I'm also concerned about the safety of herbal supplements. The herbal industry is largely unregulated, giving government inspectors more time to test other unusual and potentially dangerous products, such as cheese curls. You can now feel absolutely safe eating a bag of cheese curls, knowing that you won't get cancer, you won't go blind, and your skin won't remain permanently yellow.
Some herbal supplements are made by reputable companies, others by fly-by-night firms that don't care about the quality and potency of their products. I for one would feel much safer eating all my house plants. With a little salad dressing, of course.
Herbal remedies originated in ancient times and are common in Asia and Europe. Now Americans are snapping them up, hoping to cure all sorts of problems, including baldness, depression and impotence. Even Larry King, that CNN marriage-machine, is a believer. His radio ads credit ginseng for his youthful glow. And you thought it was his money that helped him attract all those women!
Herbal supplements are popular partly because you can buy them almost anywhere -- pharmacies, grocery stores, flea markets -- without having to spend a year in a doctor's waiting room.
According to Time magazine, 7.5 million Americans in the past year ingested an extract from a bright yellow flower called St. John's wort.

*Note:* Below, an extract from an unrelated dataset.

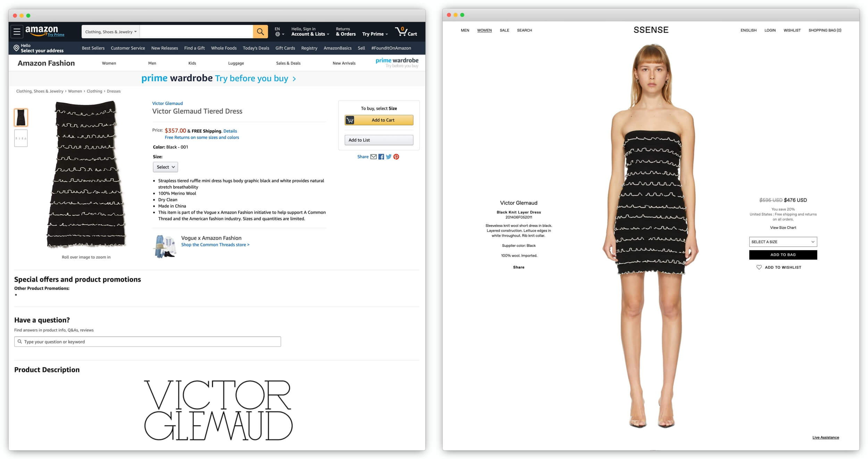Click Add to Bag on SSENSE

That should concern every serious gardener. Don't be surprised if you return home one day and find your neighbor munching all your flowers. To protect yourself from any lawsuits, you may want to erect a sign that reads: "Do not eat the flowers, unless you want to commit suicide. If the flowers don't kill you, the gardener will."
Thanks to my precious mother, I recently got a taste of an herbal tonic. She brought it from India, a bottle of dark liquid with a picture of a tree on the label.
This was not just any old tonic. This was a special tonic, capable of curing all my ailments, even those I haven't yet discovered.
My mother, if you asked her, would have no trouble describing all my ailments, including:
---Failing to call her at least once a day, twice on Sundays.
---Failing to be married. And thus failing to provide her with more grandchildren.
---Watching too much football on television. Twelve hours too much.
---Unwilling to eat five servings of vegetables at every meal, including breakfast.
The herbal tonic had a number of ingredients, including leaves, fruit peels, and the bark of eight trees. But this was obviously no garden-variety tonic. Especially since I had never heard of any of the trees. That botany class in college was a real ripoff.
The tonic tasted mildly sweet. You could say its bark was worse than its bite.
My mother wanted me to drink it every day, but I decided that I'd rather stick with Coke. It tastes good and it may just make me look cool.
I'll have to do without the youthful glow.